House OKs weakened bill on parole for ailing inmates
The Oklahoma House of Representatives passed a bill Tuesday that would authorize paroles for medically fragile inmates — but only after heavily amending the measure in committee to severely limit the types of inmates who would be eligible.
The bill passed the House
81-15 and will now go to the Senate.
Lowering the incarceration rate for nonviolent offenders assessed as being a low risk to the community is one of the key elements of criminal justice reform efforts approved by voters last November.
On the House floor, state Rep. Greg Babinec, one of the House authors of the Conference Committee Substitute for House Bill 1338, was questioned about whether conferees had gone too far in limiting eligibility for the program, substantially reducing cost savings the state might otherwise receive.
As House Bill 1338 was originally written, it would have authorized the executive director of the Department of Corrections to place an inmate with a medical disability on the parole review docket for consideration for a compassionate parole. To qualify, the inmate would have had to be at least 50 years old and serving time for a nonviolent offense.

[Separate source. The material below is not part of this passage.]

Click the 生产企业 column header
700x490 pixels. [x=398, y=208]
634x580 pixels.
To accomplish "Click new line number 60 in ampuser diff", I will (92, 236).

Conference committee members amended the bill so that only inmates serving time for five specific offenses would be eligible for the program. The listed crimes were concealing stolen property, embezzlement, first- or second-degree forgery, second-degree burglary or possession of a controlled or dangerous substance.
Those changes, along with others, would eliminate from parole consideration more than 1,400 inmates serving time for offenses currently classified as nonviolent, Babinec told House members. As the bill was originally written, 1,874 inmates would have been eligible. The changes cut the number to 412.
Babinec, R-Cushing, said the changes were made because some House members were concerned that some of the crimes that are currently grouped with nonviolent crimes in Oklahoma’s criminal code have violent characteristics. Committee members have listed domestic abuse — great bodily injury, domestic abuse by strangulation, partial birth abortion, trafficking in children and soliciting sex from a minor by computer as being among the crimes that concern them.
Inmates convicted of those crimes would be excluded from the program under the amended bill, but so would inmates convicted of a host of other crimes.
State Rep. Jason Dunnington, D-Oklahoma City, asked Babinec why House members didn’t leave it up to the Pardon and Parole Board to weed out inmates who should be excluded, pointing to the difference in cost savings and saying that might also be the “most just thing to do” in many cases.
Babinec said he thought inmates with a wider variety of criminal histories might be worthy of consideration but suggested that was a topic for consideration in some future bill.
The Department of Corrections has placed the average cost of paying six months worth of medical expenses for frail, nonviolent inmates at $1,080 for offenders between the ages of 50 and 59, $2,116 for inmates between the ages of 70 and 79, and $7,879 for inmates who are 80 and older.
The amended House bill further limits inmates who would be eligible by placing strict limitations on inmates who would qualify as being medically frail or having a qualifying medical condition.
For example, to be considered medically frail, an inmate would have to be considered a minimal threat to society as a result of his or her medical condition, have his or her ability to perform two or more activities of daily living significantly impaired and have limited mobility and ability to transfer from one physical position to another as a result of one or more medical conditions.